If they were not so tired, so sad, so damn disgusted, Jan and David Zimmerman might summon enough spite to say, "We told you so."


The Zimmermans, residents of tiny Pony, Mont., learned late last year that cyanide had contaminated their well water. There was no doubt about the poison's source: A cyanide-process gold mill, now defunct, perches directly above Pony, population 115.


More than five years ago, when the mill opened, the Zimmermans expressed alarm. In job-hungry, pro-mining rural Montana, that earned them threats, no service at the local bar and anti-Zimmerman graffiti spray-painted on the road to town.

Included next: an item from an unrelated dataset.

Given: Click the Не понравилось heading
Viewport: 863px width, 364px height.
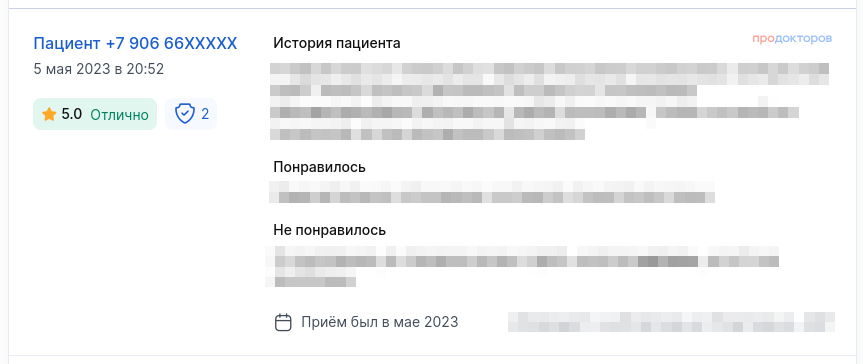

Now, their fears confirmed, the Zimmermans find little pleasure in being right. "Who wants to predict their own worst nightmare?" asks Jan.


On Jan. 17, state officials told the Zimmermans - David, Jan, and their two young daughters - to stop drinking their well water. On Feb. 9, the family received its first delivery of bottled water, courtesy of the state of Montana. Sampling has detected cyanide also in a spring supplying water for a neighbor, Josie Jewett.


In 1989, when the Chicago Mining Corp. began construction of the mill, the Zimmermans repeatedly queried state regulators about the wisdom of allowing such a facility on a steep site above town. They say state officials ignored their questions and complaints.


Jan Zimmerman remains especially angry with Steve Pilcher, now administrator of the Montana Water Quality Division, which granted a water-discharge permit for the mill. "His name is on the permit and I really hold him responsible," she says. "From the start, he has been very adept at ignoring our input by categorizing us as emotional and uninformed."


John Arrigo, groundwater program manager for the Water Quality Division, says his agency should not be blamed. "I feel we have no culpability," says Arrigo. "I think the company is to blame for not doing what they should have been doing."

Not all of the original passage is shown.